In developing such a grandly-planned infrastructure, the Government of Indonesia estimates it will need a total of Rp5,000 trillion rupiah (about US$360.5 billion).

This is however far from the government’s own capabilities to finance such projects. It thus needs to cooperate with the private sector and invite in foreign investors.

‘It is impossible to source funding of such magnitude from within the country. This means that we need to attract foreign investors,’ said Minister of Finance Sri Mulyani on November 15.

Indonesia is therefore now actively seeking investors from overseas. One of the foreign countries considered as a potential investor in Indonesia is Japan.

In 2018, for example, Japan will again be considered a potential source of foreign direct investment. Robert Pakpahan, Director General of Budget Financing and Risk Management at the Ministry of Finance, stated that Japan will become a source of funds with non-binding conditions.

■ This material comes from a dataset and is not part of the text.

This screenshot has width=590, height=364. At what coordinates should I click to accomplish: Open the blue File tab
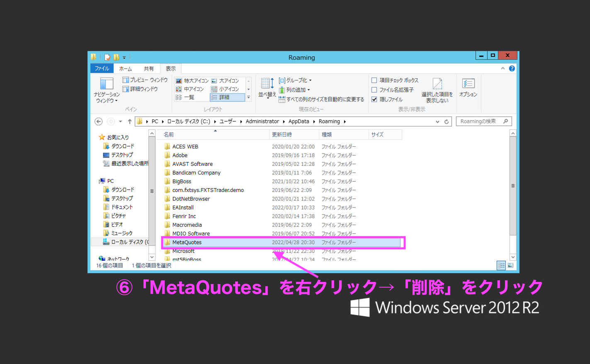click(x=102, y=69)
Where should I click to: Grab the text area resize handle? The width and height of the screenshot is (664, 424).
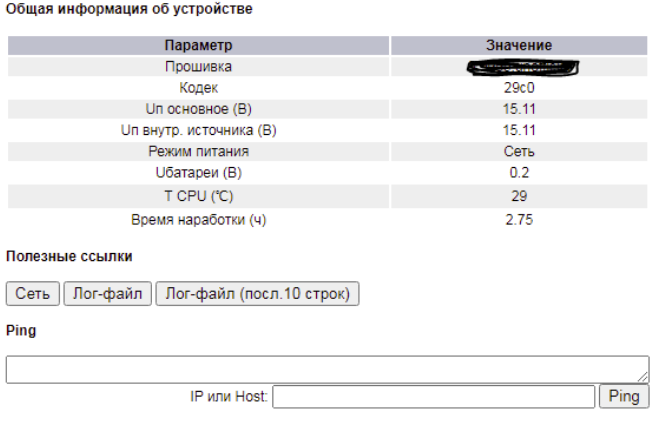click(643, 377)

He revealed that the Japanese government offered loans with soft requirements and low interest rates. With Japan, Indonesia will cooperate in the development of infrastructure such as seaports, airports, railway tracks and other projects.

‘The Japanese investors have the character that requires the harmonious cooperation of all parties – both central and regional governments,’ he said.

Recently, the Japan International Cooperation Agency (JICA) signed loan agreements with the Indonesian government to provide loans of up to a total 127,215 billion yen (or approximately US$1.1 billion) for two projects.

The loans are allocated for Patimban Port Development Project: 118,906 billion yen, and development of a World Class University at Universitas Gadjah Mada: 8,309 billion yen.

With the consideration that port development will mainly use Japanese technology, the loan took advantage of the Special Terms of Economic Partnership (STEP) from JICA. The loan is set at a fixed interest rate of 0.1 per cent per year with a 40-year maturity period, including a 12-year grace period and 28 years for repayment.

The Japanese government has been extending soft loans to Indonesia since 1958. Up to October 2017, before the two loan agreements were signed, the Government of Indonesia already has 31 on-going project loans from the government of Japan, amounting to 565.75 billion yen, equivalent with US$5.1 billion

Chief JICA Office Representative for Indonesia Naoki Ando mentioned that in recent years Indonesian domestic consumption and private investment have powered its economy, maintaining stable growth.

He said the loan agreements will support the following two projects in developing an international port to expand logistics functionality and enhance connectivity, strengthening an institution of higher education, issues focused on in the National Medium-Term Development Plan (RPJMN) of 2015–2019 from the Government of Indonesia.

‘Inhibiting private investment, challenges include delays in infrastructure development, inefficient goods distribution and an insufficient number of human resources for industry. Toward further economic growth, it is essential that these issues be solved and the investment environment be improved,’ he said.